Choudhury reminded the audience that a moment is driven both by rage and kindness. She explained that using one’s rage for productive pushback against these systems is preferred. However, that rage should be motivated by the kindness to lift up and help the communities that are hurting.
Alongside Chouldhury, April Bautista and Pilar Castillo, both of whom are native Filipino-Americans born in the United States, spoke at the panel as representatives of GABRIELA USA, a women’s organization that helps oppressed members of the Filipino community. Bautista was also present as a representative and organizer for the International Women’s Alliance for this panel.
Castillo, GABRIELA USA’s national chairperson, explained that the main goal of the organization is to represent struggling community members living overseas who might not be receiving the help they need. However, she said part of the battle is realizing that violence against women goes beyond generalized ideas like domestic violence.
“The larger aspect of violence against women is actually perpetuated by the state,” Castillo said.
Castillo specifically discussed how it concerns female workers in the Philippines and why they might feel they have to work in those conditions.
“Ten percent of the Philippine population is overseas and half of those people are women,” Castillo said. “What brings us overseas is the need to provide for our families and seeking out a way to do that.”
Castillo explained that the Philippines has been forced into conditions where some Filipinos can’t support their families staying in their homelands.
“It’s actually forced migration, because there is no job growth,” Castillo said. “The impact that has on Filipino women and to actually put food on the table for their families to actually provide. And we’re seeing this systematically done.”
Alongside this, Bautista, the organization’s Secretary General, added that it is important for women to fight back against injustices in the workplace. She said there is also work to be done to protect those in unsafe conditions.
“It’s usually not just in the home. It’s also in the workplace. It’s in society. It’s by the state, sometimes just straight up fascist violence, police violence,” Bautista said.
Bautista also explained that the layers of oppression go deeper than what is typically recognized in mainstream discussions. She said that women face national oppression, where they are treated unfairly by systems based on where they originally come from, on top of working-class oppression, where people are subjected to harsh conditions because they have no other choice but to work.
“When you compare that to the struggle of a garment factory worker in India or a notebook stitcher in the Philippines or a basket weaver in Kenya, the whip, the violence that these women face is a lot more intense and is a lot more brutal, actually,” Bautista said.

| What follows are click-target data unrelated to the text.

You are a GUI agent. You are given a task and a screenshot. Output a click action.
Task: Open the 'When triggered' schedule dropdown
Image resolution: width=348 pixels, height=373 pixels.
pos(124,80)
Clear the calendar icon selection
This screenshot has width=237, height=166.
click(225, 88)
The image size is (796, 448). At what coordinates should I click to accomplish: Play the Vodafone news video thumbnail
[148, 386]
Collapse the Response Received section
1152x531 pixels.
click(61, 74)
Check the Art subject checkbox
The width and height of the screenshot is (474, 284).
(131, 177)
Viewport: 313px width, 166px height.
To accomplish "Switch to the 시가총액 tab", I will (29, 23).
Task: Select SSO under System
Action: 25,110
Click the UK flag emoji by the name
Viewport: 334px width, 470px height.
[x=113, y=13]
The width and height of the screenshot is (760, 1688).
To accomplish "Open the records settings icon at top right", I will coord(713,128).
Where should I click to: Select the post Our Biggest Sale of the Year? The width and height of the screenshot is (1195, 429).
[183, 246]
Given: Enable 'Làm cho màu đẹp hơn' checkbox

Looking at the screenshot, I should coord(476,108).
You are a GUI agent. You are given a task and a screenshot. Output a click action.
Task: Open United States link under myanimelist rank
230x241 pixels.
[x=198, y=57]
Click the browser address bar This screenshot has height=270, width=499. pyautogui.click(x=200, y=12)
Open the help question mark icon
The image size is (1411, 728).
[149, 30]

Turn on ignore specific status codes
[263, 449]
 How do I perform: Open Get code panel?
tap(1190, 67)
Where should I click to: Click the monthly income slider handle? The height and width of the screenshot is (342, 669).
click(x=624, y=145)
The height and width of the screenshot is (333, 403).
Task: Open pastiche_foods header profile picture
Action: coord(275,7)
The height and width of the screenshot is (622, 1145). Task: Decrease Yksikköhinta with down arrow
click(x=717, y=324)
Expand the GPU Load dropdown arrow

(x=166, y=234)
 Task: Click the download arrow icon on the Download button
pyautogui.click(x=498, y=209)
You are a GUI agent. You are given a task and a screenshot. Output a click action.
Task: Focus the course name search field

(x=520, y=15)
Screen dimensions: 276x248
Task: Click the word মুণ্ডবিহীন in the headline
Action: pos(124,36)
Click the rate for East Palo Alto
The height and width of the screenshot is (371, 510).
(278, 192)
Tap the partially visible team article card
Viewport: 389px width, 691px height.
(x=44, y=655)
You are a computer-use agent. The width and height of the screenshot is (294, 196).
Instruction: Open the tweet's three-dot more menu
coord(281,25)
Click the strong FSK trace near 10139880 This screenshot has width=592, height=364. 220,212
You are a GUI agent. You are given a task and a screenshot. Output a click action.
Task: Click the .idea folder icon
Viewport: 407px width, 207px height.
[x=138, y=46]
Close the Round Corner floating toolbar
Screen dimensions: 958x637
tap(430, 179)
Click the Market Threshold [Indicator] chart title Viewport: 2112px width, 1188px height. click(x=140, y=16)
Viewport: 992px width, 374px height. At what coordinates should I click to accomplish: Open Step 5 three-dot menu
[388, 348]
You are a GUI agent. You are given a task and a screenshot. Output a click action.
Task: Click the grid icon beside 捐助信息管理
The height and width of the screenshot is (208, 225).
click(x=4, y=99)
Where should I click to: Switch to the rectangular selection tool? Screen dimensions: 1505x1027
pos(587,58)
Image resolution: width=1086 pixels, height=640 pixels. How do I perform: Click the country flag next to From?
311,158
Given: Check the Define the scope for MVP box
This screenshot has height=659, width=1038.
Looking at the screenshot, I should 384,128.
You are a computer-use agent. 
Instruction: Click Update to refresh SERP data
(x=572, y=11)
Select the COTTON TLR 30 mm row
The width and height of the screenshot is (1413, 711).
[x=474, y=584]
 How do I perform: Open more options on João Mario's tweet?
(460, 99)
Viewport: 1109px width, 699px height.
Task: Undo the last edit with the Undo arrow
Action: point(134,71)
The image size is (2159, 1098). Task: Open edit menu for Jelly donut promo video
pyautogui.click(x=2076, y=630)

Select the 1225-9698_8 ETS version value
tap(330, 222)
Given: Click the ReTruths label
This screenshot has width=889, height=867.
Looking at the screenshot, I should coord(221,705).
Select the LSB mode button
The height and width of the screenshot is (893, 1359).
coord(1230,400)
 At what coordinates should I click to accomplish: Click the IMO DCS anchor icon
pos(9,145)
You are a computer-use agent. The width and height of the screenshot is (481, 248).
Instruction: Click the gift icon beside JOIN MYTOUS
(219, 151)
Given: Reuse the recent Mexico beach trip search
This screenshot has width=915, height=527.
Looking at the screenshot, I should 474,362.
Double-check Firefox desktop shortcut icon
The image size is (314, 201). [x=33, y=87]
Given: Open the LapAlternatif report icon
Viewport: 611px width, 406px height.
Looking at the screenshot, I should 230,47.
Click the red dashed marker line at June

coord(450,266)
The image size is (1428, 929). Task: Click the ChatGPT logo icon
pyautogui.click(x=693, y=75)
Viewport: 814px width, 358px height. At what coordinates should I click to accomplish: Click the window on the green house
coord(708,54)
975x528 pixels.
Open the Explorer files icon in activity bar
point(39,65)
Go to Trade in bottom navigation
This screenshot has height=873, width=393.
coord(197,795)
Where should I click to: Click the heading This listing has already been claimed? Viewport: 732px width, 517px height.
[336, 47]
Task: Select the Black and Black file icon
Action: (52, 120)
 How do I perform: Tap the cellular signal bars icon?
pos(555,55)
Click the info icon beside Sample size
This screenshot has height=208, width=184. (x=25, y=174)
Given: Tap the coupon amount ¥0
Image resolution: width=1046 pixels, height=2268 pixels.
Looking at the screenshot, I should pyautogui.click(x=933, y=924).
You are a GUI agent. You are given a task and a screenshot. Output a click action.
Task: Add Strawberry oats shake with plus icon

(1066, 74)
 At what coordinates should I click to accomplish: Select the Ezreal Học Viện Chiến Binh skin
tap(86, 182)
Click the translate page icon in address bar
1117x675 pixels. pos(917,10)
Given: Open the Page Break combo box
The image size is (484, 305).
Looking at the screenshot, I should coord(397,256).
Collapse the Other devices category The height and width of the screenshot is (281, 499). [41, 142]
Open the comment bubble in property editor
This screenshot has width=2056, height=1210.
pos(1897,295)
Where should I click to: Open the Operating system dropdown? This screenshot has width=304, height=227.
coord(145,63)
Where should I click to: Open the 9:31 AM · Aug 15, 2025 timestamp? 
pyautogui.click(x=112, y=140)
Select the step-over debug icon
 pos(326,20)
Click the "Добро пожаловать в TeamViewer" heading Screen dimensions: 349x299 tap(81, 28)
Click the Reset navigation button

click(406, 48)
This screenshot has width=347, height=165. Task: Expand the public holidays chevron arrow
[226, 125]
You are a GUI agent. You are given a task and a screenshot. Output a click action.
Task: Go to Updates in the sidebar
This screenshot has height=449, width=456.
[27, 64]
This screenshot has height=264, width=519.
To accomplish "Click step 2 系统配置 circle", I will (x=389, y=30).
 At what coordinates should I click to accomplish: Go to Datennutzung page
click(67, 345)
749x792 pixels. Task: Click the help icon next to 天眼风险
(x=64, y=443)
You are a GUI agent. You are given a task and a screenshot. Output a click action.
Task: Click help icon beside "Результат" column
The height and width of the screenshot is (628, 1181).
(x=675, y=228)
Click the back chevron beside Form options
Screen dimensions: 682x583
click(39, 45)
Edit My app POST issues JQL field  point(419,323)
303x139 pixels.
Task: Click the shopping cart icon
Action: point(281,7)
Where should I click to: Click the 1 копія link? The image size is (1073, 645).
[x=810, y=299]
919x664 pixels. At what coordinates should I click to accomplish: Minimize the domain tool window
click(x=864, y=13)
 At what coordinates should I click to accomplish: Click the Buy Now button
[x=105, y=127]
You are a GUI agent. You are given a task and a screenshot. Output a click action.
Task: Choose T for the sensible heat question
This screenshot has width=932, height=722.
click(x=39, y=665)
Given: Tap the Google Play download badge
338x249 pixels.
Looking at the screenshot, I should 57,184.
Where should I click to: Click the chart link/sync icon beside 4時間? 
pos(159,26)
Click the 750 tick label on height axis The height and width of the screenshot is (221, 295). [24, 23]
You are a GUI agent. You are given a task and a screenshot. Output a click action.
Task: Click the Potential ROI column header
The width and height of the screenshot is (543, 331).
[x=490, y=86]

Bautista said that while people today think the culture has solved gender oppression, that is actually far from the truth. Women might have more opportunities but still face pushback in spaces separate from the home, emphasizing the importance of fighting for women who face dangerous working conditions.
When Choudhury asked her students what they wanted in life, she said she was shocked that many of her students said they didn’t want to die with debt connected to their names.
“This [is] wild, that this is the extent of the capacity that we have to dream right now,” Choudhury said. “It takes a really strategic, systemic analysis of all of these interconnected systems of violence to recognize we are in this struggle together. There is no liberation until the most vulnerable among us are free.”
All three speakers asked the audience to keep reading and not to be afraid to learn about everything going on that relates to actions of anti-Asian hate or recent U.S. Immigration and Customs Enforcement action. Systems are only as powerful as the people who don’t fight back to correct them, Bautista said.
“We actually take the time to learn about this and then do something about it. We can actually change things,” Bautista said.